Problem details: Retype the lines below exactly, from the one that contains "Where should I" through the last, and leave every picture out.

□ □ □ □

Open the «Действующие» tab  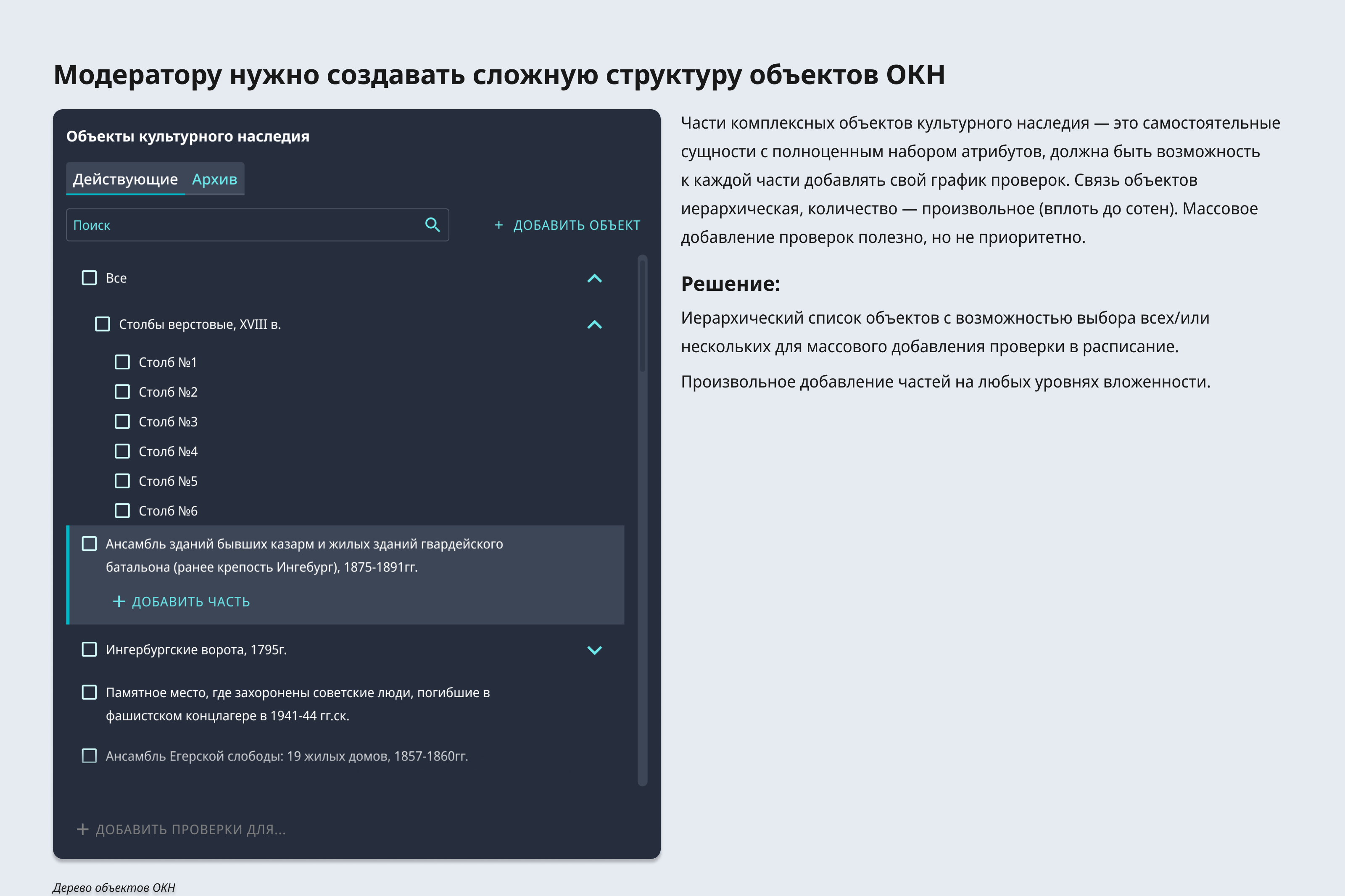tap(125, 179)
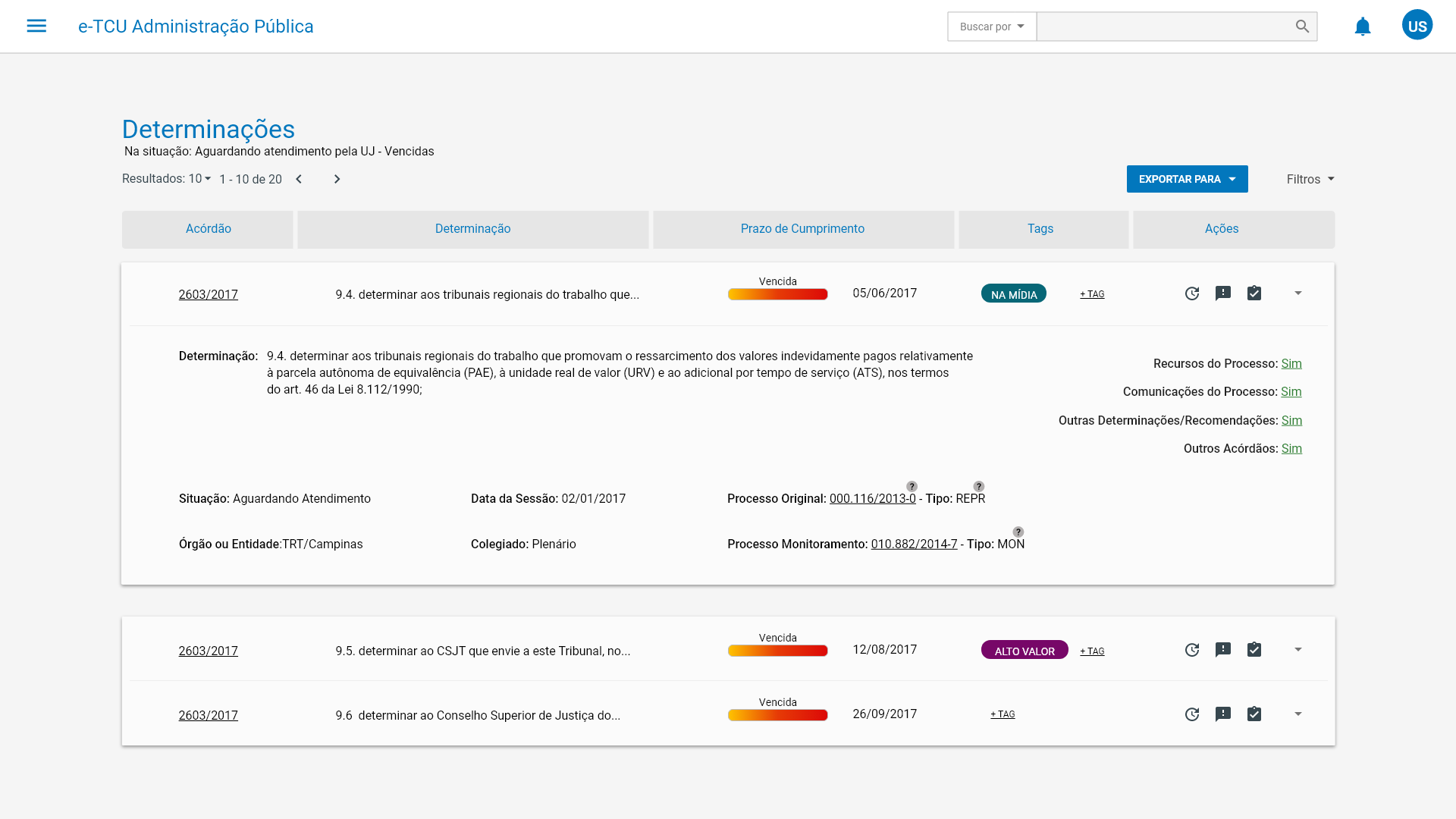Click the help icon above Tipo MON
Screen dimensions: 1456x819
click(1018, 532)
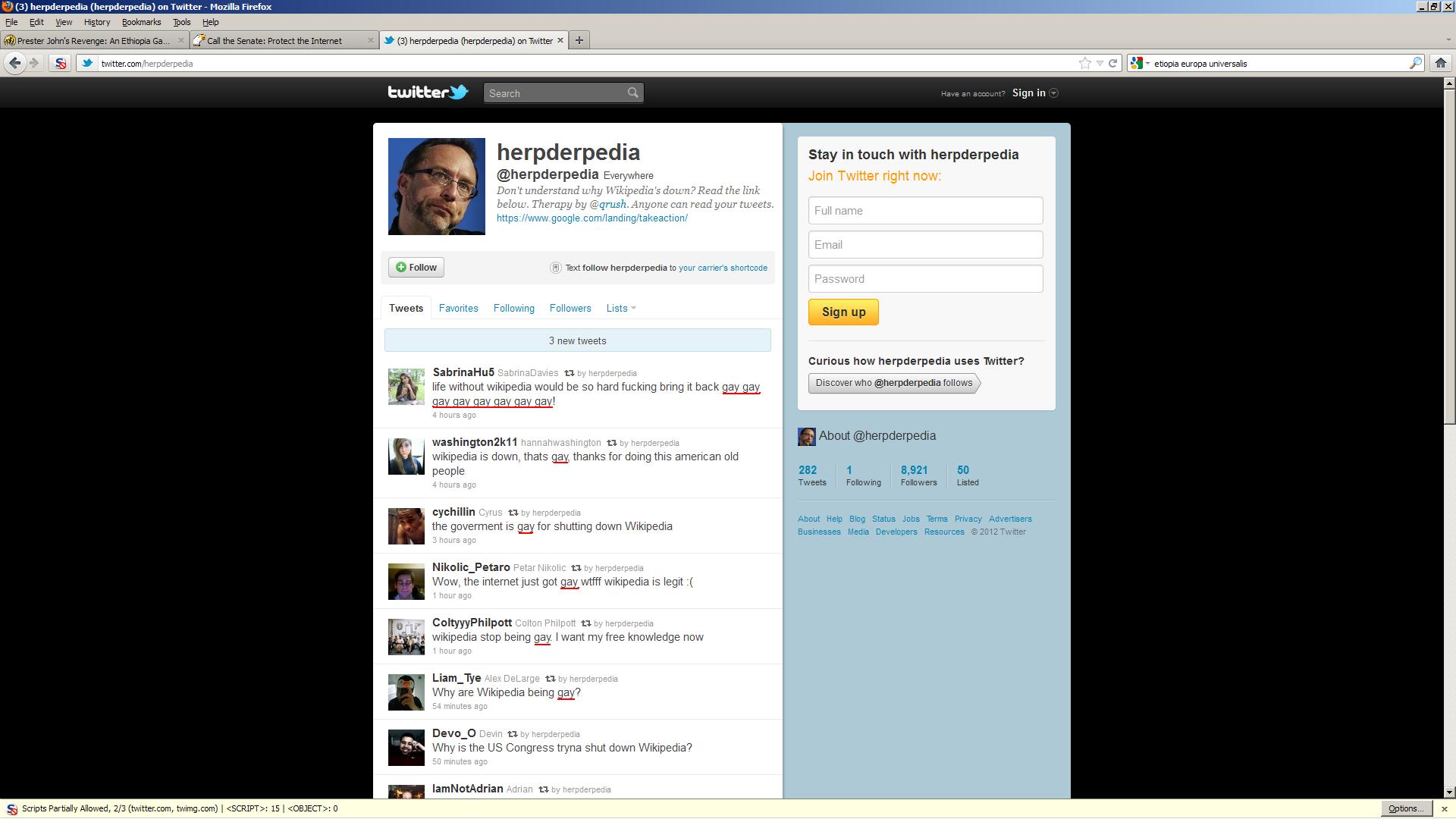Viewport: 1456px width, 819px height.
Task: Go to Firefox home page icon
Action: tap(1440, 64)
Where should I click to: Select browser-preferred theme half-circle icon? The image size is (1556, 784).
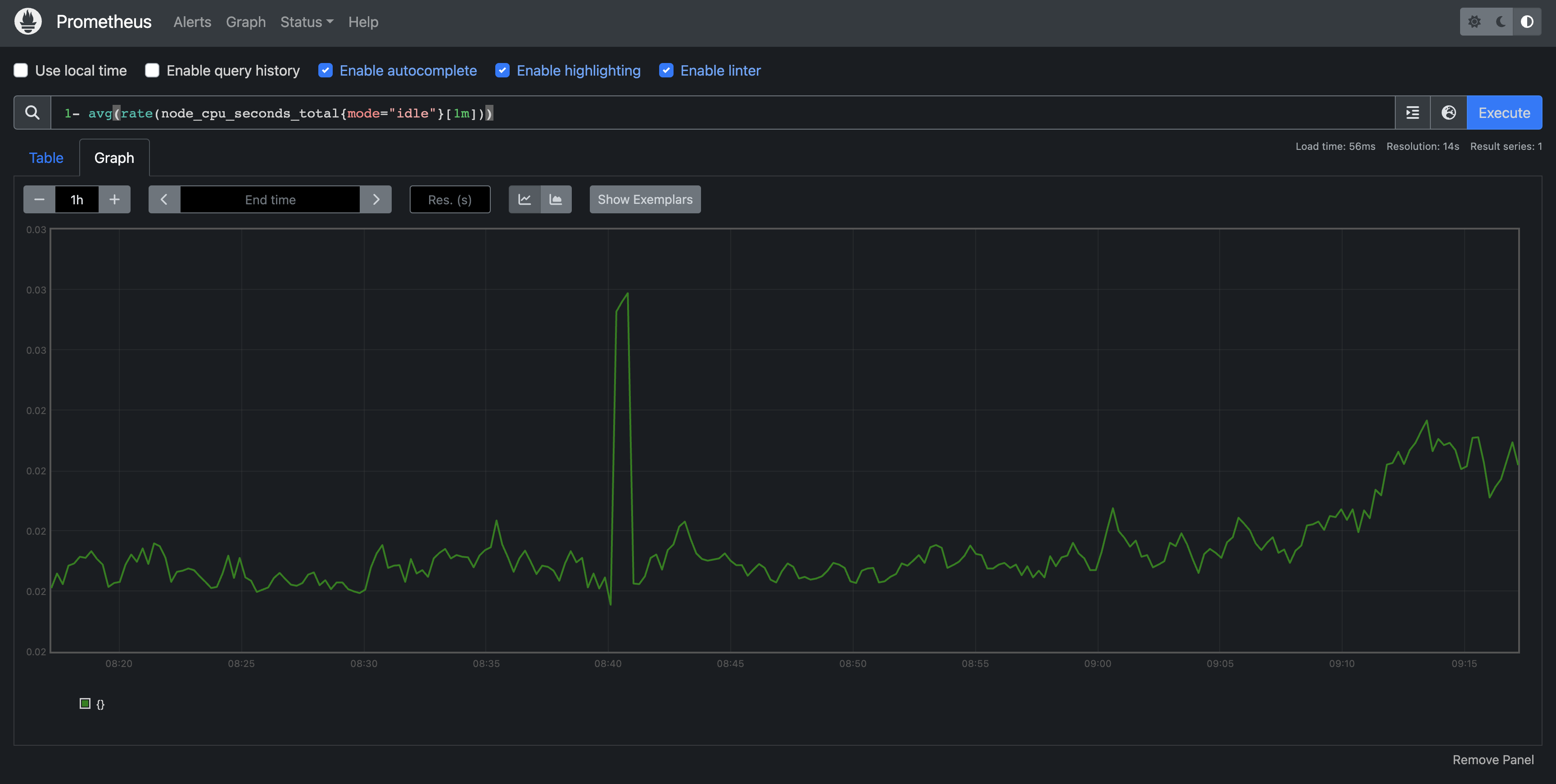(1526, 22)
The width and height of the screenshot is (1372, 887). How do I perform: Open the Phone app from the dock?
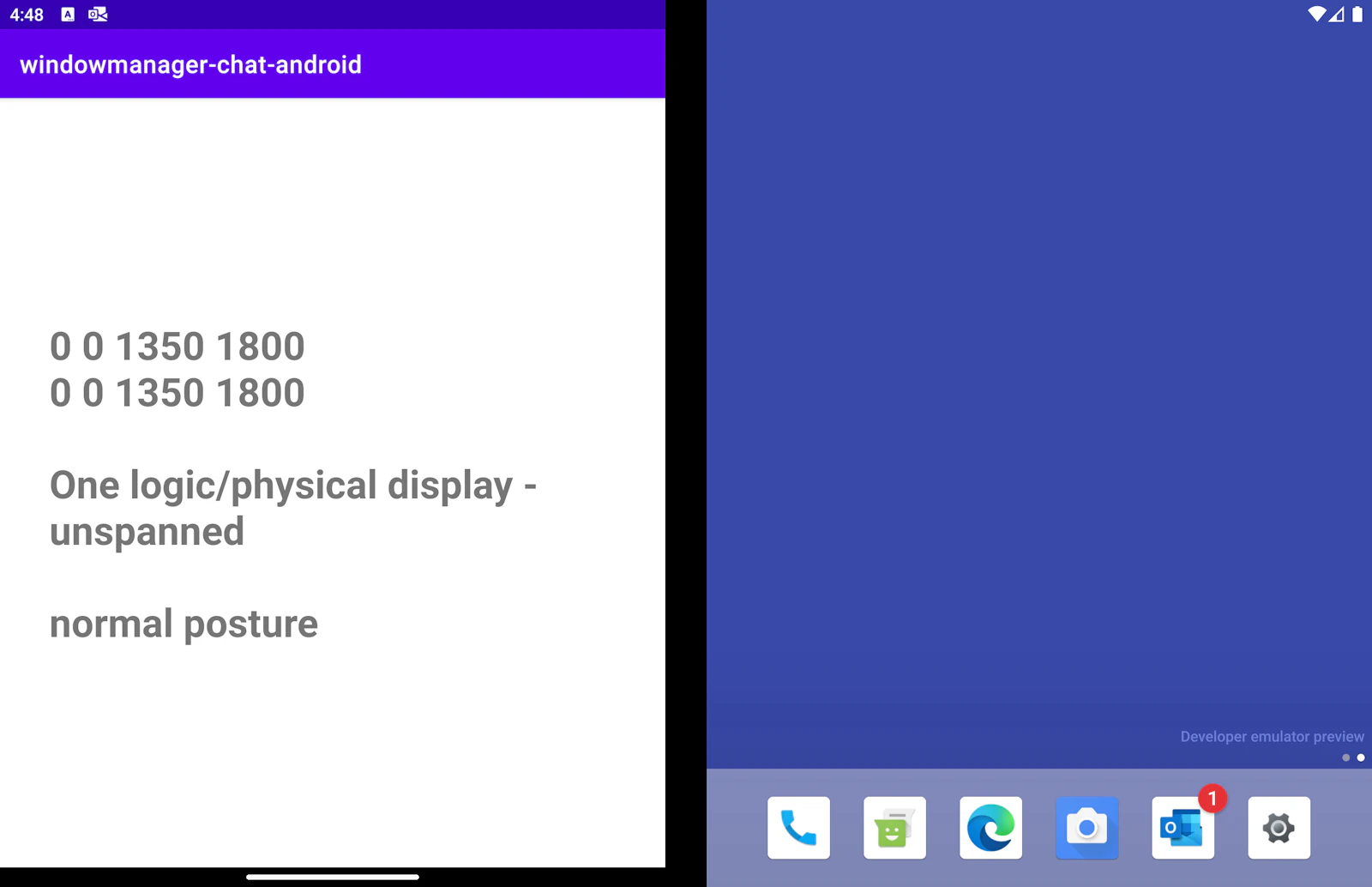(x=797, y=828)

□ □ □ □

Result of this exercise:
Where should I click to: Select browser-preferred theme half-circle icon? The image size is (1556, 784).
(1526, 22)
The width and height of the screenshot is (1372, 887). How do I perform: Open the Phone app from the dock?
(x=797, y=828)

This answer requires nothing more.